E-newsletter for Dorset Real Baby Milk Peer Supporters
Real Baby Milk CIC

Peer Support Coordinator  - Thank you Emma Gale

As many of you know by now, Emma has left Real Baby Milk Dorset to undertake further study to achieve her dream of becoming a midwife.  She will still be volunteering as an NCT Breastfeeding Counsellor at her local support groups and in Dorset County Hospital and we will be seeing her at the conference. 

On a personal note it has been a tremendous pleasure working with Emma, I am very grateful for all that she has done to establish Real Baby Milk Dorset and will miss her very much.

I have taken over her role as Peer Support Coordinator and will continue to deliver the RBM Peer Support training.  I am looking forward to catching up with some familiar faces as I travel the county visiti
ng the groups over the coming months.  In the meantime please do not hesitate to contact me with any issues that may arise.
Jane Thrift   07805 678804

Training Update

Congratulations to Gaby Lever, Jenn Mollett, Lucy Ruddle, Jessica Hooper, Hannah Davis, Jill Thierstein, May Wong, Louise Chown and Sian Smith who successfully completed their training in Dorchester this month. They will be peer supporting at groups in Gillingham, Shaftesbury, Dorchester, Littlemoor, Mulberry, Bridport and Bovington. Huge congratulations to them all for their commitment to the course and their enthusiasm for the groups they will be joining.

Eight new learners have started the latest course, also being held in Dorchester and will complete in July.

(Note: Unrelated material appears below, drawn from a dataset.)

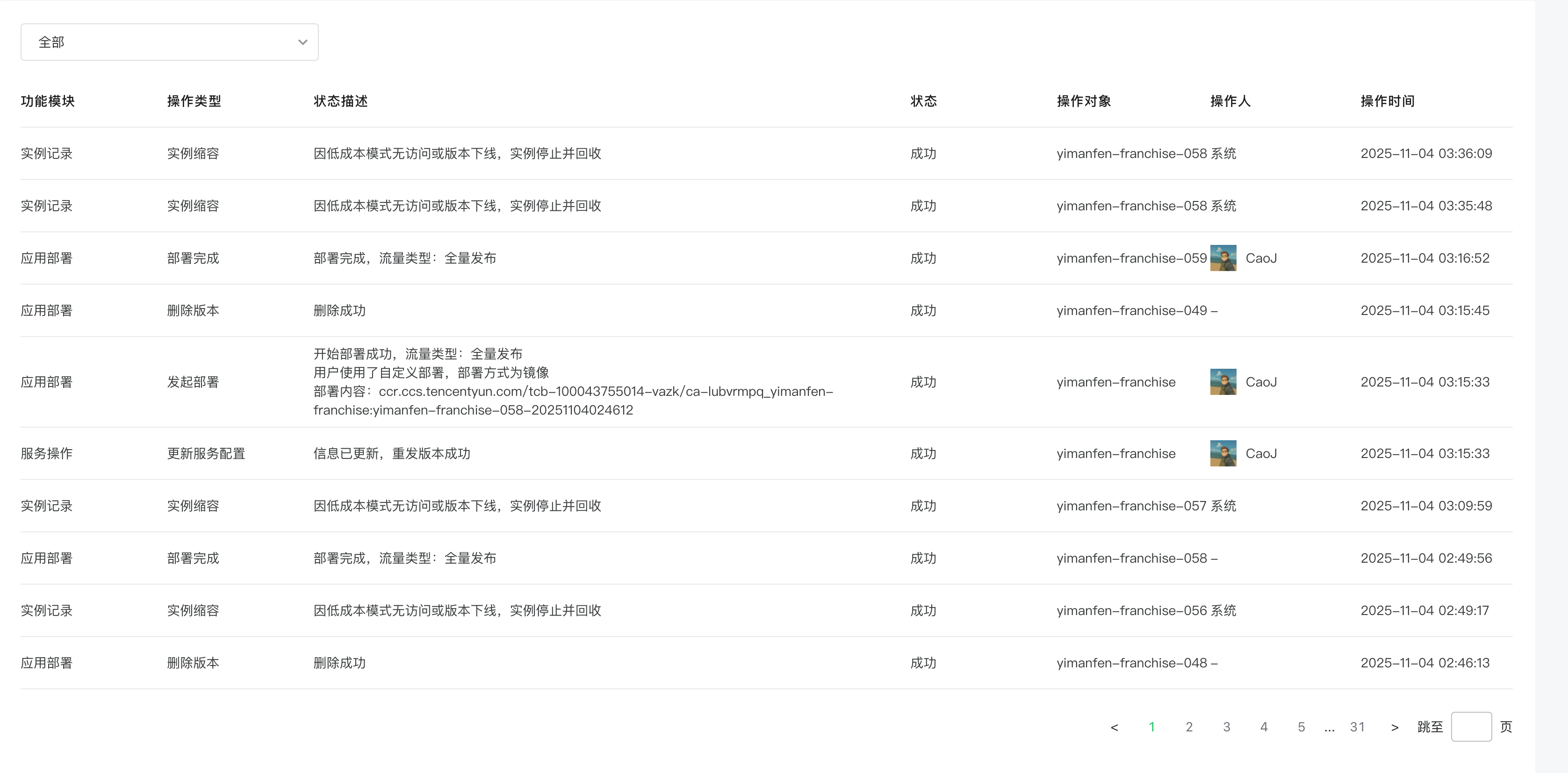Click the 操作时间 column header
This screenshot has width=1568, height=773.
coord(1387,101)

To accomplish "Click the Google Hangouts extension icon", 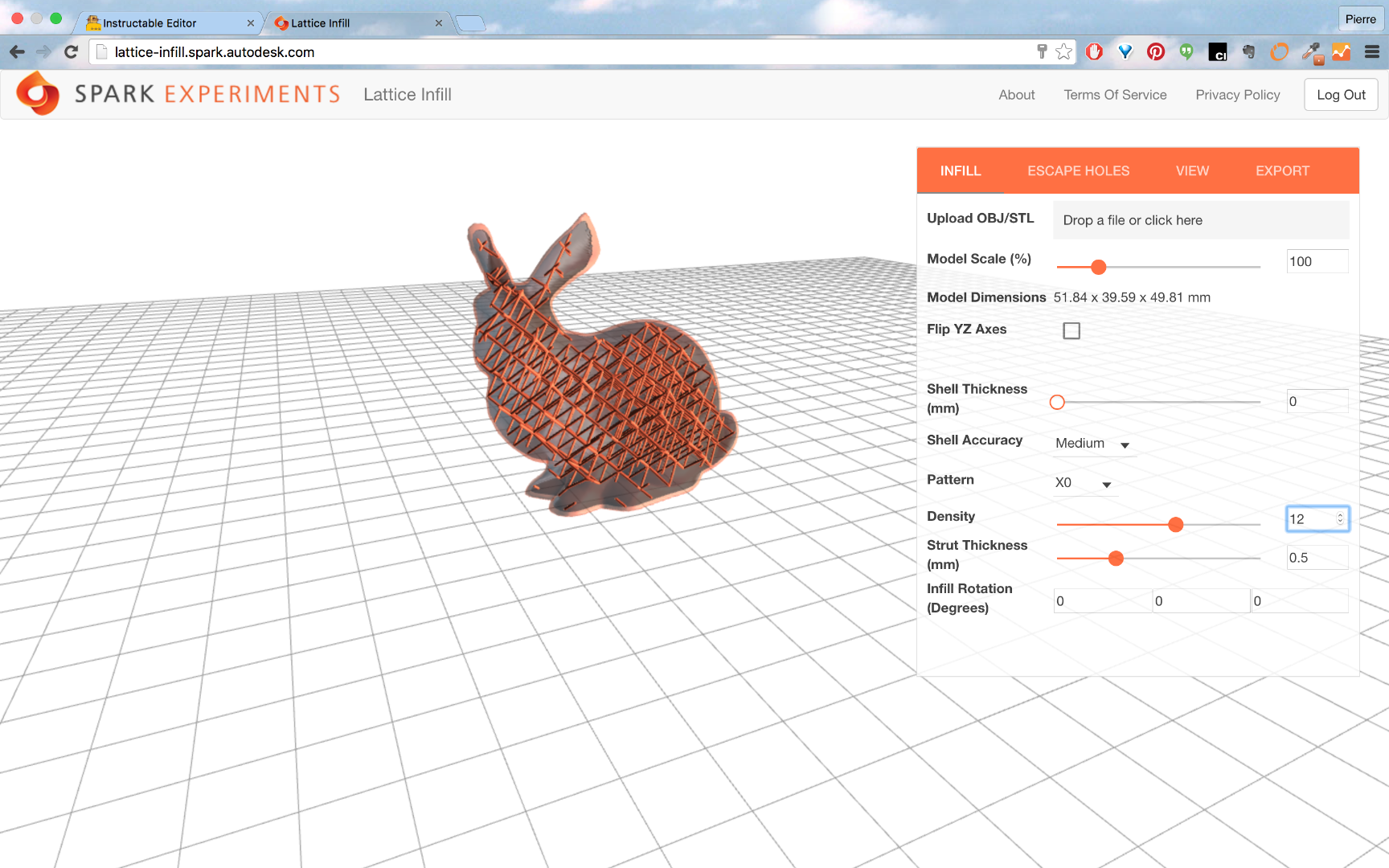I will click(x=1186, y=51).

Thank you to Jen Mollett for the extraordinary boob cake she made for the recent end of training celebratory tea party

Training List of Interest

If you know of any breastfeeding mothers who attend your groups and are interested in becoming Peer Supporters could you please ask them to email me so that I can add their details to our List of Interest.

The next training will be in September and held in East Dorset, venue and time to be confirmed.

Dorset BFI update

from Elizabeth Carter – Infant Feeding Coordinator

The BFI emphasis has moved to being much more child focused and as such they are also looking at what support we are giving to mums and their babies who choose to formula feed encouraging more “responsive” bottle feeding, skin to skin, limiting the number of people who feed the baby and encouraging parents to consider the first feed as a breast feed.
  • Dorchester Hospital is Fully Accredited and past reaccreditation in February 2014
  • Poole Hospital is going for Stage 3 Accreditation at the beginning of July.
  • Bournemouth Hospital is Fully Accredited and reaccredited in 2013
  • Dorset Healthcare (community service) are going for Stage 3 in July.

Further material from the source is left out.